• **Required action**: Give back the full material exactly. Omit no line.
-.-.-
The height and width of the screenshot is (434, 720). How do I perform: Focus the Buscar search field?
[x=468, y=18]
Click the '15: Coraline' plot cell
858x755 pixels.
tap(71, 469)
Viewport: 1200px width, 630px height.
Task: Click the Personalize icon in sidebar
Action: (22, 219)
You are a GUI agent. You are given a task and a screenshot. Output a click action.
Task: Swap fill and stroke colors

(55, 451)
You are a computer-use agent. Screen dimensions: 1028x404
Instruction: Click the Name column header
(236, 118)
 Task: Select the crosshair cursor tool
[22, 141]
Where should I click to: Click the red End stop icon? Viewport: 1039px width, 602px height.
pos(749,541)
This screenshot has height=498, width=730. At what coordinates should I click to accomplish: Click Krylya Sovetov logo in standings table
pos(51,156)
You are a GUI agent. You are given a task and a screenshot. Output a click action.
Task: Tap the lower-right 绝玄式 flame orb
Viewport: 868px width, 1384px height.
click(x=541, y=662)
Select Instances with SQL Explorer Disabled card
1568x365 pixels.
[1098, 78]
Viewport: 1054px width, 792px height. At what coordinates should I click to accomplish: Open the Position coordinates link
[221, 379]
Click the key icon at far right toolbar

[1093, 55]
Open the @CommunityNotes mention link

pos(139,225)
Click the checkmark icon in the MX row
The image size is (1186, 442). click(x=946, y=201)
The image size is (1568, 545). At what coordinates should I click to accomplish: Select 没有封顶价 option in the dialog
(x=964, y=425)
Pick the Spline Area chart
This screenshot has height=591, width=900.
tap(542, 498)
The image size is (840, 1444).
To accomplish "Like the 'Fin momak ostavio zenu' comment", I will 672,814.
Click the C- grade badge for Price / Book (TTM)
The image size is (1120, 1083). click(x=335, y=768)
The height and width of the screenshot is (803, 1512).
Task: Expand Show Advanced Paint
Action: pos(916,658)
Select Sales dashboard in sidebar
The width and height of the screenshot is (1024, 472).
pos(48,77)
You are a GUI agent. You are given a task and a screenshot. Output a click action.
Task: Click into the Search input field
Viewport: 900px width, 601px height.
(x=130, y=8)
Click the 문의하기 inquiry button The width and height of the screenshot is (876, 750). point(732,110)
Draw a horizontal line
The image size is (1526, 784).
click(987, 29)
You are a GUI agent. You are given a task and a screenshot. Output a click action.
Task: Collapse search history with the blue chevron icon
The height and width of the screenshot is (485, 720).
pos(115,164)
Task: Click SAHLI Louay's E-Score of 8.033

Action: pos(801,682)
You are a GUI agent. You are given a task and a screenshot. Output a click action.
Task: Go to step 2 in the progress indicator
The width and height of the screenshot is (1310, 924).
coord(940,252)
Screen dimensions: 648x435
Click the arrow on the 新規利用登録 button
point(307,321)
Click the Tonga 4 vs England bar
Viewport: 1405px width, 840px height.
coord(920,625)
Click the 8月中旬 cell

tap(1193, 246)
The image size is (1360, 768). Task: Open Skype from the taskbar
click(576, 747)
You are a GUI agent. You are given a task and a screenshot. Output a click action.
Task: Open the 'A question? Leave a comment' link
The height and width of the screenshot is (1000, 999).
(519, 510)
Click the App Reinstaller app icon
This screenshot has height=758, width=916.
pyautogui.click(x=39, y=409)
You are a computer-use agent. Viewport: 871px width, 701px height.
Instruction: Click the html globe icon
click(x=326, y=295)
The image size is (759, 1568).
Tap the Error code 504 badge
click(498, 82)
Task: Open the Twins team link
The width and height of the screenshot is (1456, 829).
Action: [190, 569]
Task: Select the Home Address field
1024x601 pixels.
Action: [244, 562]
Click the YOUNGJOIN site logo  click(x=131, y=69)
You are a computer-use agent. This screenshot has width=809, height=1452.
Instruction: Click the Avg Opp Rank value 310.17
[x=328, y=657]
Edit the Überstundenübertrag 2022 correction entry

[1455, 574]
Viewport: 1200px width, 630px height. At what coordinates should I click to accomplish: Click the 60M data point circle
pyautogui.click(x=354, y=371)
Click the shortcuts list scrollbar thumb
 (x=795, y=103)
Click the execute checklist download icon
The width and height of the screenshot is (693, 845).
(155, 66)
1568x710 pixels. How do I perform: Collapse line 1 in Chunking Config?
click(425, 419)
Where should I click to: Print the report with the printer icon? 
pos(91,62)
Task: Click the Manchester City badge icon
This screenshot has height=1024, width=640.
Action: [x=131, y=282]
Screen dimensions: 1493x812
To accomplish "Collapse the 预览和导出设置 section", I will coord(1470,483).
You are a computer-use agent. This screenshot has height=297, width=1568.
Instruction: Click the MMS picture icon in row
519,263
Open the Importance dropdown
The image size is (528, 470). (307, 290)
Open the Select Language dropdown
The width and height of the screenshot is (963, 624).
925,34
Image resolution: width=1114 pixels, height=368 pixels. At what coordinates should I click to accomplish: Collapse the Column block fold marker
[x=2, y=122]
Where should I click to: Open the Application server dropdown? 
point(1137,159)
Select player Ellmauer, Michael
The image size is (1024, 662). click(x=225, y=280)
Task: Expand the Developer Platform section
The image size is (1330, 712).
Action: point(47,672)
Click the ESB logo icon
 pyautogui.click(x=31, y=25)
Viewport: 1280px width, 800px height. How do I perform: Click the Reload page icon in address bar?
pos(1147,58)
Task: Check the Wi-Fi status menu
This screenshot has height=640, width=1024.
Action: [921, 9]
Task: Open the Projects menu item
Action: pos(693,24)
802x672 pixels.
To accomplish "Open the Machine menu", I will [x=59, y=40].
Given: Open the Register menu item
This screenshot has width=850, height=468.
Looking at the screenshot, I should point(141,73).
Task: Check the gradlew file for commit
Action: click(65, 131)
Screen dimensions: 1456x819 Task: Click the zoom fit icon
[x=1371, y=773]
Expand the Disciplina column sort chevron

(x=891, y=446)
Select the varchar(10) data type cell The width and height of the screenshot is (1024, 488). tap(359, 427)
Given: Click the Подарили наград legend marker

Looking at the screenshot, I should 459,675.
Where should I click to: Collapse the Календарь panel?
-.-.-
• **Solved problem**:
The height and width of the screenshot is (434, 720). How do I perform: Focus the Buscar search field?
[x=468, y=18]
Click the '15: Coraline' plot cell
858x755 pixels.
tap(71, 469)
Viewport: 1200px width, 630px height.
Task: Click the Personalize icon in sidebar
Action: (22, 219)
You are a GUI agent. You are given a task and a screenshot. Output a click action.
Task: Swap fill and stroke colors

(55, 451)
You are a computer-use agent. Screen dimensions: 1028x404
Instruction: Click the Name column header
(236, 118)
 Task: Select the crosshair cursor tool
[22, 141]
Where should I click to: Click the red End stop icon? Viewport: 1039px width, 602px height.
pos(749,541)
This screenshot has height=498, width=730. At what coordinates should I click to accomplish: Click Krylya Sovetov logo in standings table
pos(51,156)
You are a GUI agent. You are given a task and a screenshot. Output a click action.
Task: Tap the lower-right 绝玄式 flame orb
Viewport: 868px width, 1384px height.
click(x=541, y=662)
Select Instances with SQL Explorer Disabled card
1568x365 pixels.
[1098, 78]
Viewport: 1054px width, 792px height. At what coordinates should I click to accomplish: Open the Position coordinates link
[221, 379]
Click the key icon at far right toolbar

[1093, 55]
Open the @CommunityNotes mention link

pos(139,225)
Click the checkmark icon in the MX row
The image size is (1186, 442). click(x=946, y=201)
The image size is (1568, 545). At what coordinates should I click to accomplish: Select 没有封顶价 option in the dialog
(x=964, y=425)
Pick the Spline Area chart
This screenshot has height=591, width=900.
tap(542, 498)
The image size is (840, 1444).
To accomplish "Like the 'Fin momak ostavio zenu' comment", I will 672,814.
Click the C- grade badge for Price / Book (TTM)
The image size is (1120, 1083). click(x=335, y=768)
The height and width of the screenshot is (803, 1512).
Task: Expand Show Advanced Paint
Action: pos(916,658)
Select Sales dashboard in sidebar
The width and height of the screenshot is (1024, 472).
pos(48,77)
You are a GUI agent. You are given a task and a screenshot. Output a click action.
Task: Click into the Search input field
Viewport: 900px width, 601px height.
(x=130, y=8)
Click the 문의하기 inquiry button The width and height of the screenshot is (876, 750). point(732,110)
Draw a horizontal line
The image size is (1526, 784).
click(987, 29)
You are a GUI agent. You are given a task and a screenshot. Output a click action.
Task: Collapse search history with the blue chevron icon
The height and width of the screenshot is (485, 720).
pos(115,164)
Task: Click SAHLI Louay's E-Score of 8.033

Action: pos(801,682)
You are a GUI agent. You are given a task and a screenshot. Output a click action.
Task: Go to step 2 in the progress indicator
The width and height of the screenshot is (1310, 924).
coord(940,252)
Screen dimensions: 648x435
Click the arrow on the 新規利用登録 button
point(307,321)
Click the Tonga 4 vs England bar
Viewport: 1405px width, 840px height.
coord(920,625)
Click the 8月中旬 cell

tap(1193, 246)
The image size is (1360, 768). Task: Open Skype from the taskbar
click(576, 747)
You are a GUI agent. You are given a task and a screenshot. Output a click action.
Task: Open the 'A question? Leave a comment' link
The height and width of the screenshot is (1000, 999).
(519, 510)
Click the App Reinstaller app icon
This screenshot has height=758, width=916.
pyautogui.click(x=39, y=409)
You are a computer-use agent. Viewport: 871px width, 701px height.
Instruction: Click the html globe icon
click(x=326, y=295)
The image size is (759, 1568).
Tap the Error code 504 badge
click(498, 82)
Task: Open the Twins team link
The width and height of the screenshot is (1456, 829).
Action: [190, 569]
Task: Select the Home Address field
1024x601 pixels.
Action: [244, 562]
Click the YOUNGJOIN site logo  click(x=131, y=69)
You are a computer-use agent. This screenshot has width=809, height=1452.
Instruction: Click the Avg Opp Rank value 310.17
[x=328, y=657]
Edit the Überstundenübertrag 2022 correction entry

[1455, 574]
Viewport: 1200px width, 630px height. At what coordinates should I click to accomplish: Click the 60M data point circle
pyautogui.click(x=354, y=371)
Click the shortcuts list scrollbar thumb
 (x=795, y=103)
Click the execute checklist download icon
The width and height of the screenshot is (693, 845).
(155, 66)
1568x710 pixels. How do I perform: Collapse line 1 in Chunking Config?
click(425, 419)
Where should I click to: Print the report with the printer icon? 
pos(91,62)
Task: Click the Manchester City badge icon
This screenshot has height=1024, width=640.
Action: [x=131, y=282]
Screen dimensions: 1493x812
To accomplish "Collapse the 预览和导出设置 section", I will coord(1470,483).
You are a computer-use agent. This screenshot has height=297, width=1568.
Instruction: Click the MMS picture icon in row
519,263
Open the Importance dropdown
The image size is (528, 470). (307, 290)
Open the Select Language dropdown
The width and height of the screenshot is (963, 624).
925,34
Image resolution: width=1114 pixels, height=368 pixels. At what coordinates should I click to accomplish: Collapse the Column block fold marker
[x=2, y=122]
Where should I click to: Open the Application server dropdown? 
point(1137,159)
Select player Ellmauer, Michael
The image size is (1024, 662). click(x=225, y=280)
Task: Expand the Developer Platform section
The image size is (1330, 712).
Action: point(47,672)
Click the ESB logo icon
 pyautogui.click(x=31, y=25)
Viewport: 1280px width, 800px height. How do I perform: Click the Reload page icon in address bar?
pos(1147,58)
Task: Check the Wi-Fi status menu
This screenshot has height=640, width=1024.
Action: [921, 9]
Task: Open the Projects menu item
Action: pos(693,24)
802x672 pixels.
To accomplish "Open the Machine menu", I will [x=59, y=40].
Given: Open the Register menu item
This screenshot has width=850, height=468.
Looking at the screenshot, I should point(141,73).
Task: Check the gradlew file for commit
Action: click(65, 131)
Screen dimensions: 1456x819 Task: Click the zoom fit icon
[x=1371, y=773]
Expand the Disciplina column sort chevron

(x=891, y=446)
Select the varchar(10) data type cell The width and height of the screenshot is (1024, 488). tap(359, 427)
Given: Click the Подарили наград legend marker

Looking at the screenshot, I should 459,675.
Where should I click to: Collapse the Календарь panel?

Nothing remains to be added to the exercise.